• **Page text**
++++++++++
Question

Let [$x$ ] denote the greatest integer less than or equal to $x$. Then :-
$\displaystyle\lim_{x\to0} \frac{\tan\left(\pi \sin^{2} x\right)+\left(\left|x\right|-\sin\left(x\left[x\right]\right)\right)^{2}}{x^{2}} $

• A. equals $\pi$
• B. equals $0$
• C. equals $\pi + 1 $
• D. does not exist

Answer 1

Answer: (D)

$R.H.L =\lim_{x\to0^{+}} \frac{\tan\left(\pi\sin^{2} x\right)+\left(\left|x\right|-\sin\left(x\left[x\right]\right)\right)^{2}}{x^{2}} $
(as $x \to 0^+$ $\Rightarrow $ [x] = 0)
$= \lim_{x\to0^{+}} \frac{\tan\left(\pi\sin^{2} x\right)+x^{2}}{x^{2}} $
$ =\lim_{x\to0^{+}} \frac{\tan\left(\pi\sin^{2}x\right)}{\left(\pi\sin^{2}x\right)} + 1 = \pi+1 $
$ L.H.L = \lim_{x\to0^{-}} \frac{\tan\left(\pi\sin^{2}x\right)+\left(-x +\sin x\right)^{2}}{x^{2}} $
(as x $\to$ 0- $\Rightarrow $ [x] = -1)
$ \lim_{x\to0^{+} } \frac{\tan \left(\pi\sin^{2}x\right)}{\pi\sin^{2}x} . \frac{\pi\sin^{2}x}{x^{2}} + \left(-1 + \frac{\sin x}{x}\right)^{2} \Rightarrow \pi $
$ R.H.L. \ne L.H.L.$
++++++++++
• **Data lines**
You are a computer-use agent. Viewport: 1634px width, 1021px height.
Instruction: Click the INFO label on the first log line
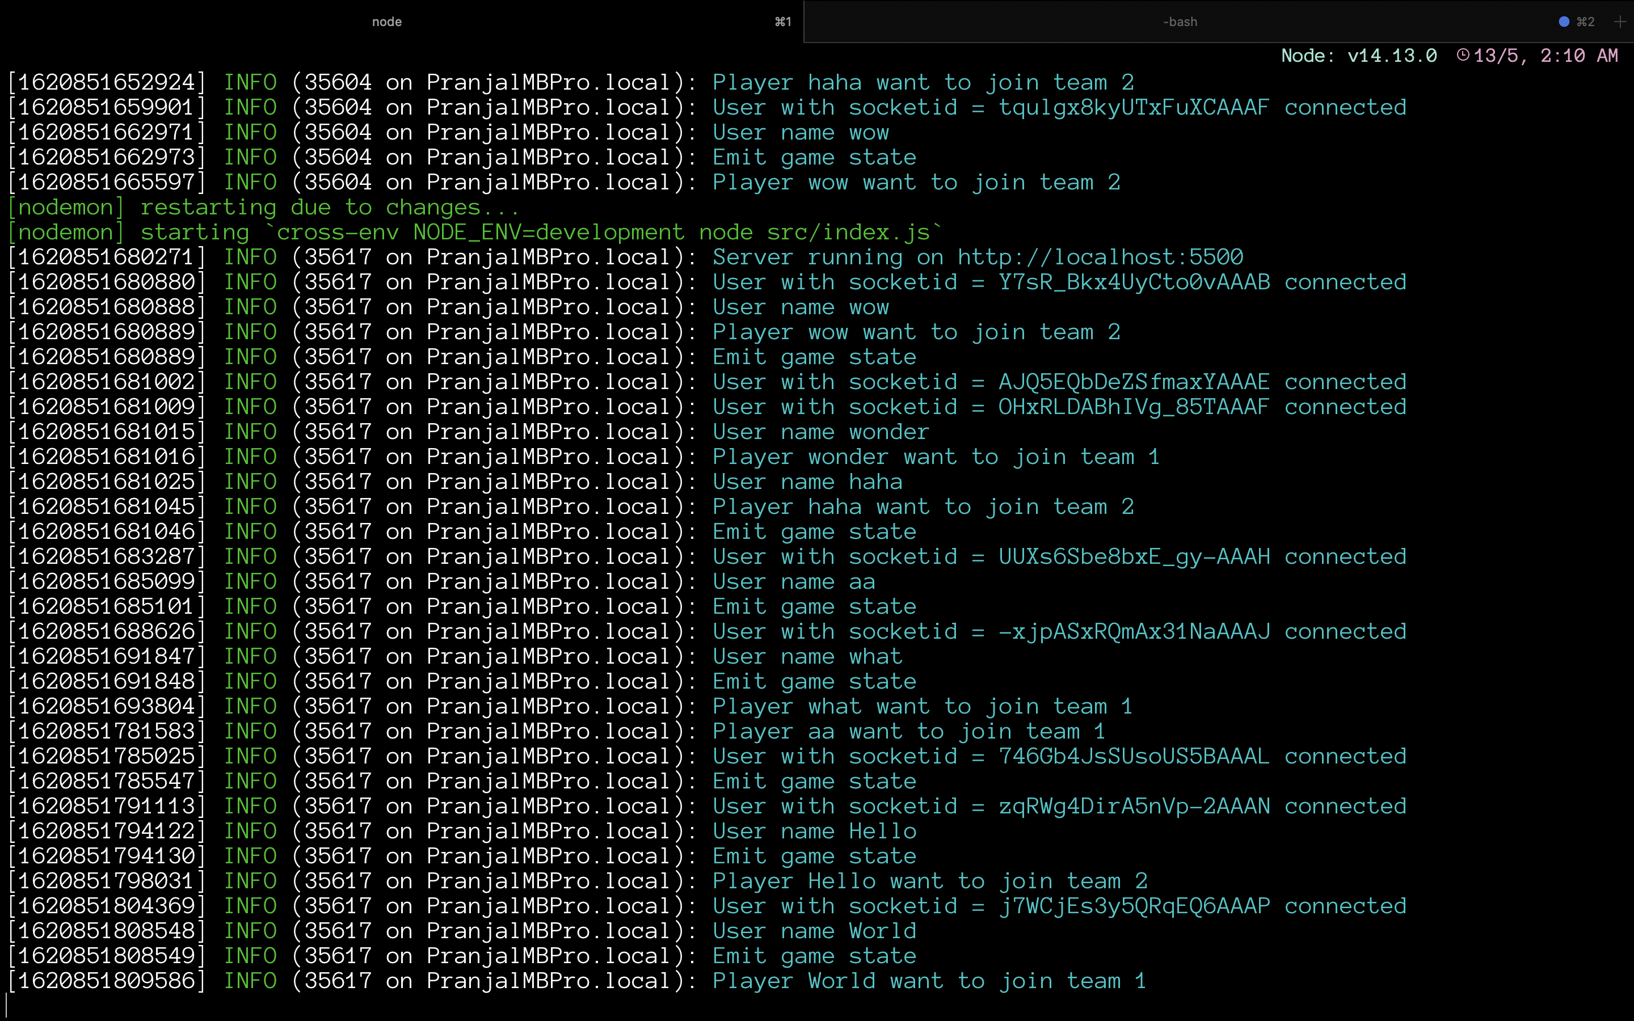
++++++++++
• **What to produce**
In the limit problem, what value does the solution give [x] as x approaches 0 from the left?

• **Solution to the exercise**
[x] = -1